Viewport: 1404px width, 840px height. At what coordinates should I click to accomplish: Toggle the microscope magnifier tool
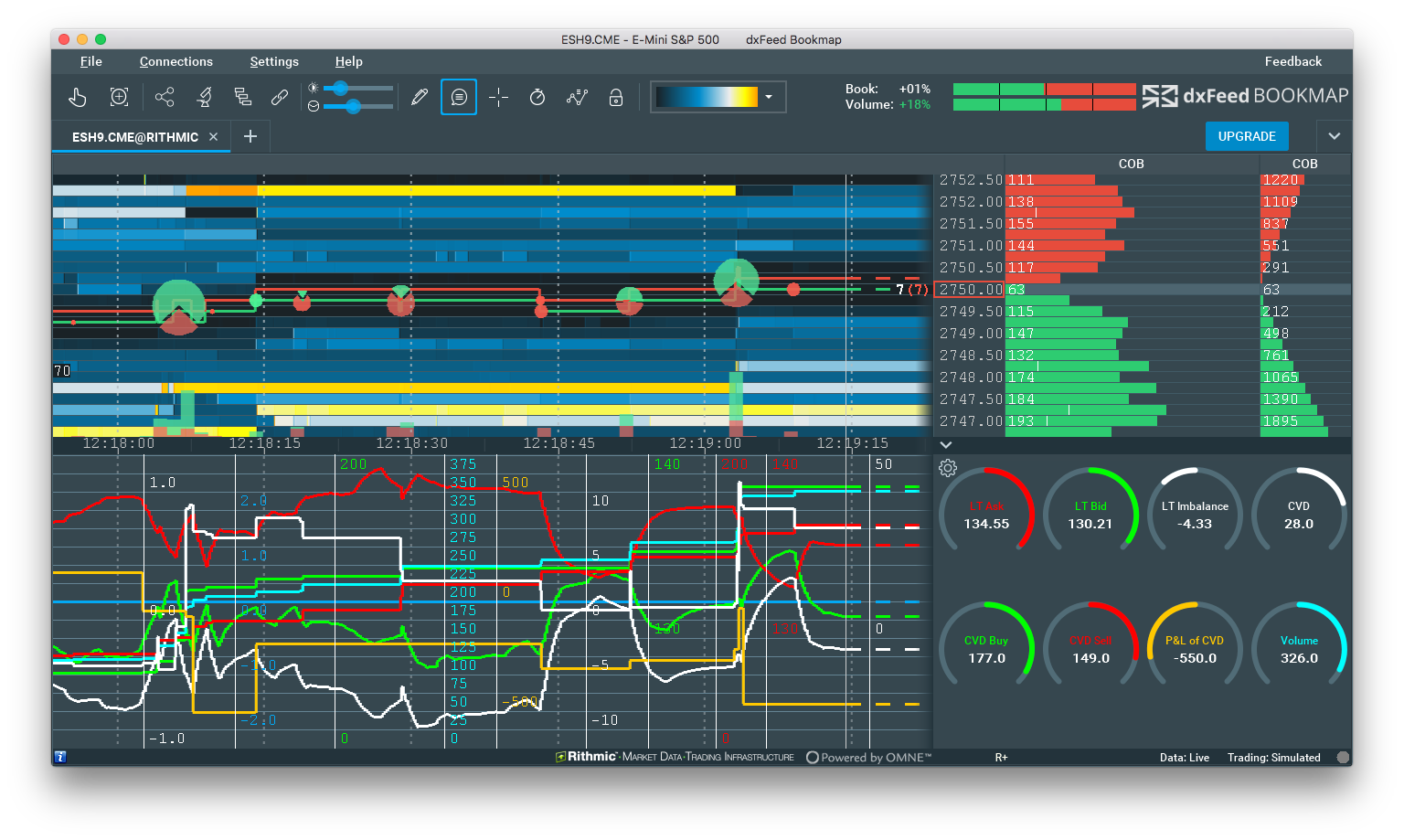204,96
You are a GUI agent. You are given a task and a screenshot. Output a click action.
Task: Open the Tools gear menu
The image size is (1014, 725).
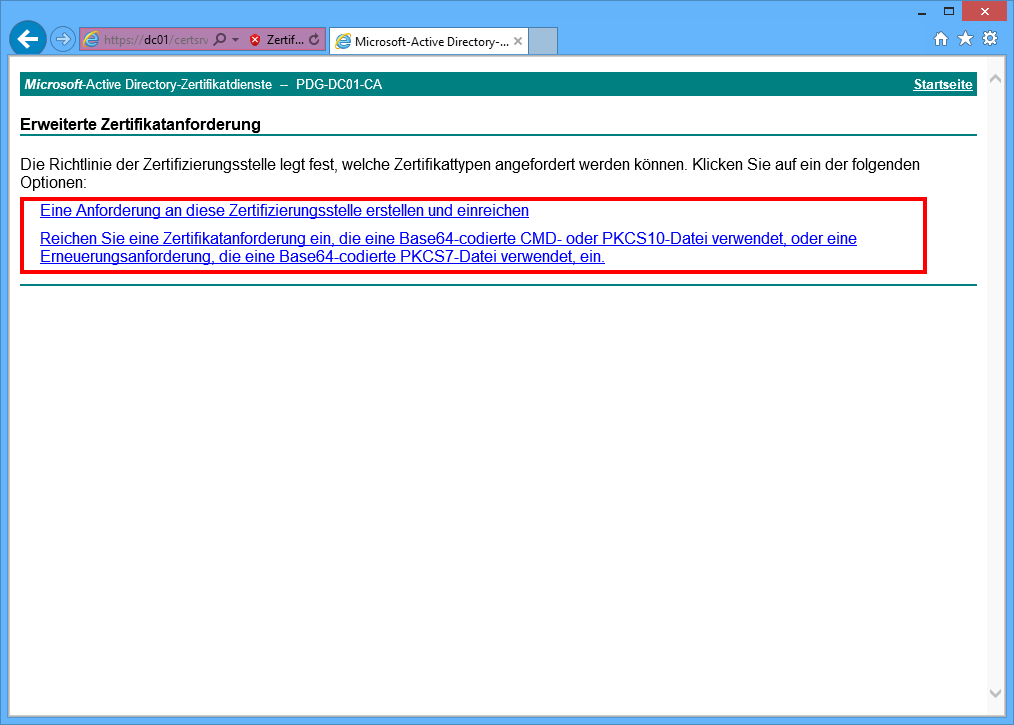(x=990, y=39)
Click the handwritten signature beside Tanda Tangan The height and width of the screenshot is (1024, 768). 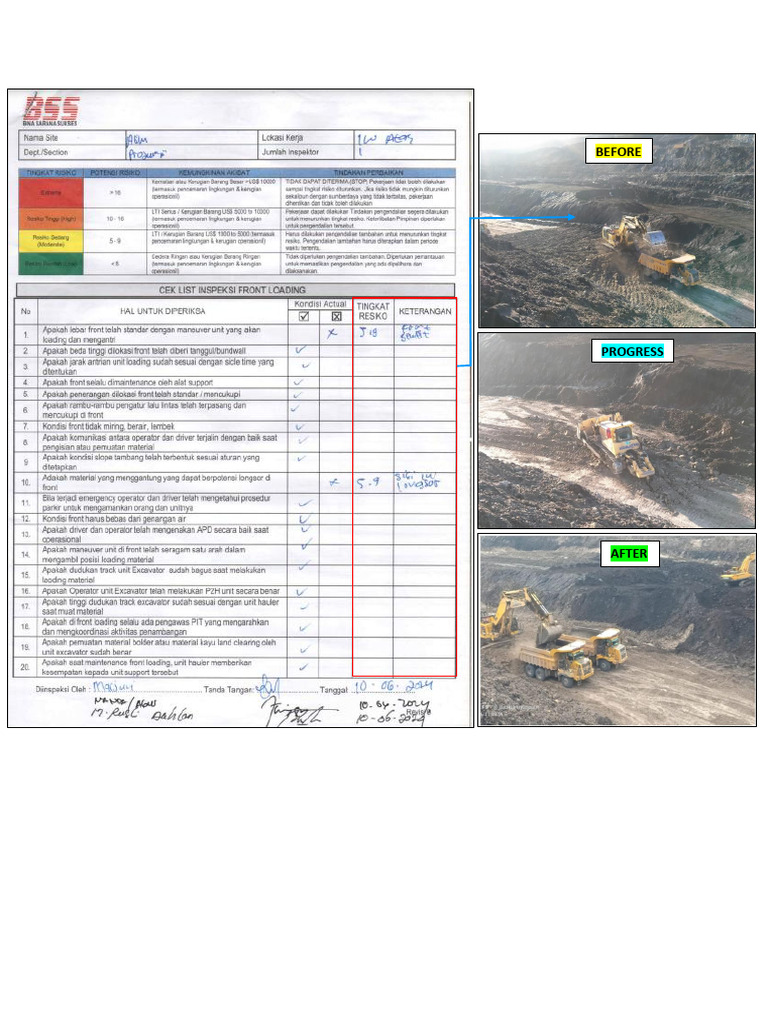(268, 686)
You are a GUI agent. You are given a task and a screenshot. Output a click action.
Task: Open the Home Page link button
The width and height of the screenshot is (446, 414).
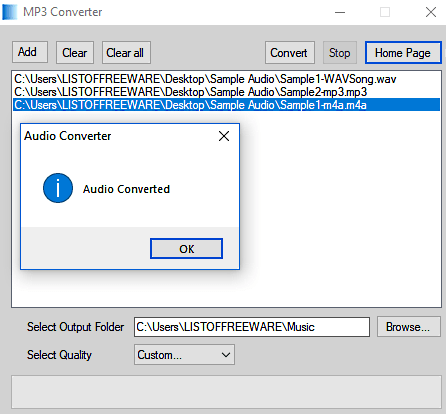click(x=403, y=53)
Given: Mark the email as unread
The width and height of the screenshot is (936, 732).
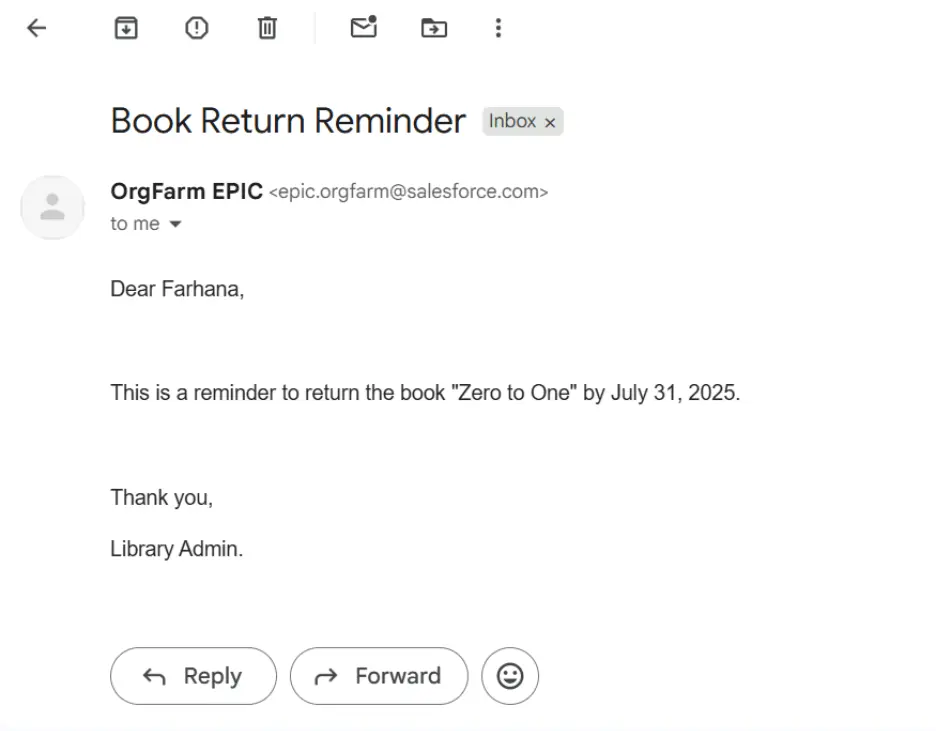Looking at the screenshot, I should (363, 28).
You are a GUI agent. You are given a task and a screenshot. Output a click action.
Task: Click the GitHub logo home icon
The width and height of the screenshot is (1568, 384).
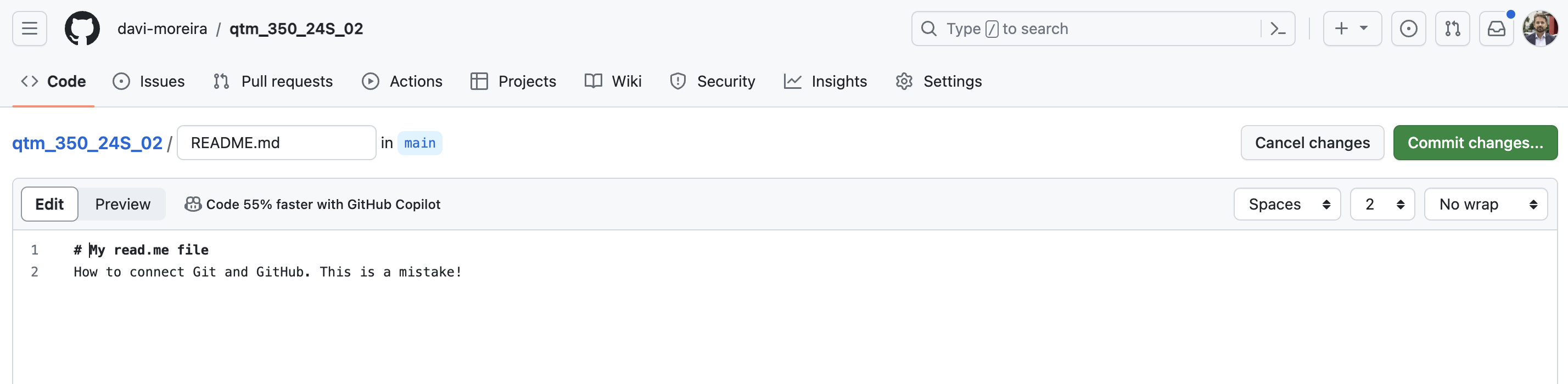coord(82,29)
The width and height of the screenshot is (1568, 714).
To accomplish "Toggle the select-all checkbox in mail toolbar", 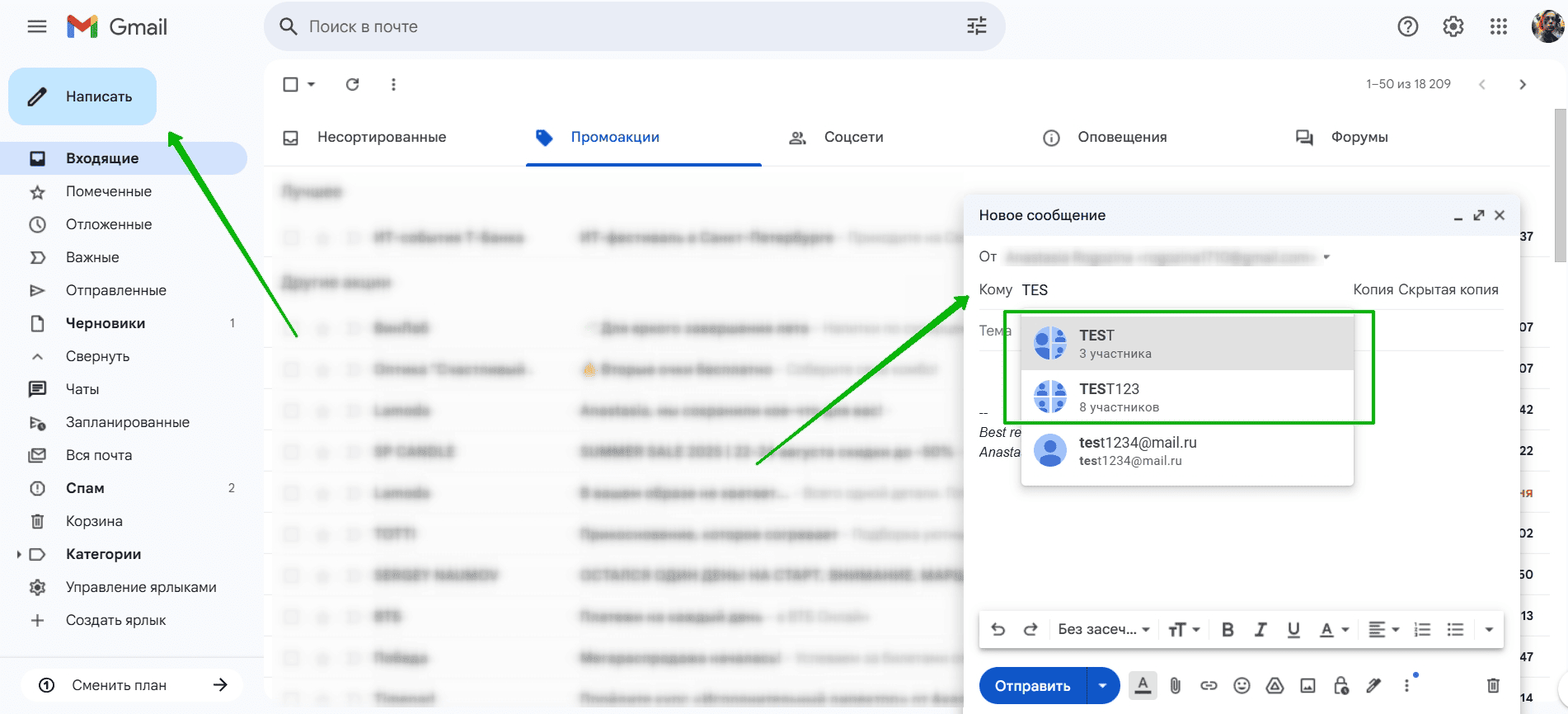I will 290,84.
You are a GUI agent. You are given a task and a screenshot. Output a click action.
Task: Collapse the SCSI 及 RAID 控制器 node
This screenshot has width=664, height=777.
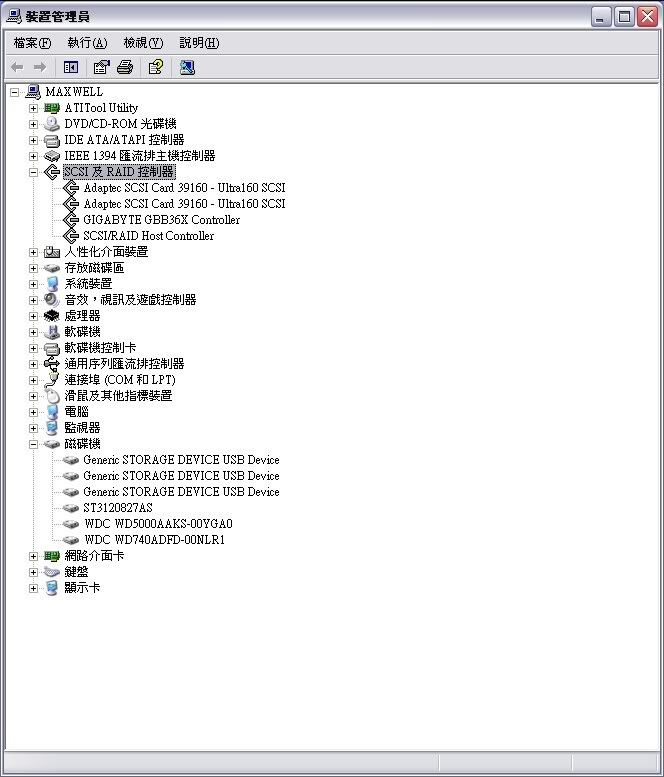[x=33, y=172]
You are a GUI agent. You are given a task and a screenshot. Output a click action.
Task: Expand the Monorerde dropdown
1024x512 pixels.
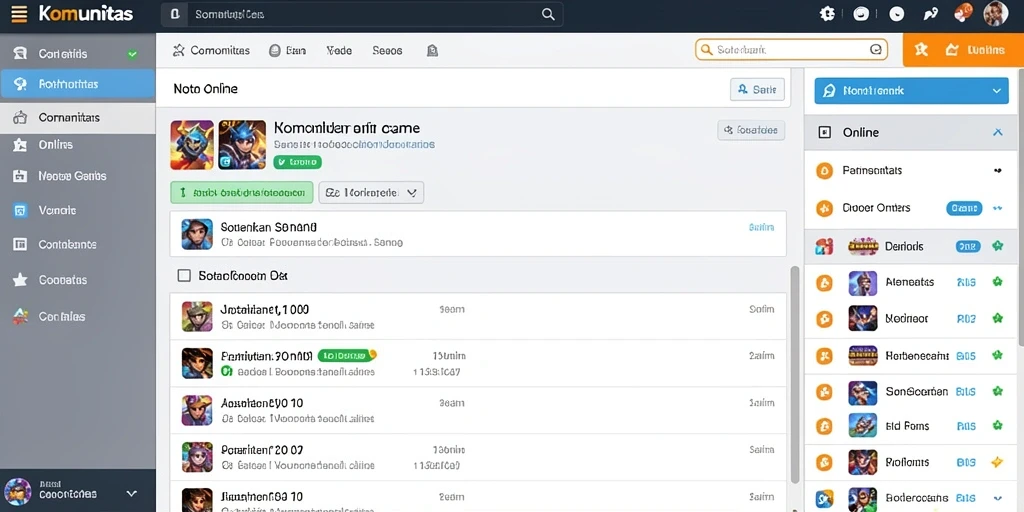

※ ※ ※

Please rewrite the material from the line containing "Given: Mark the email as unread" through the line containing "Looking at the", replacing "email" with "message" and keeping everything else unchanged. Omit the pictures from your answer.

Given: Mark the message as unread
The width and height of the screenshot is (936, 732).
Looking at the screenshot, I should (363, 28).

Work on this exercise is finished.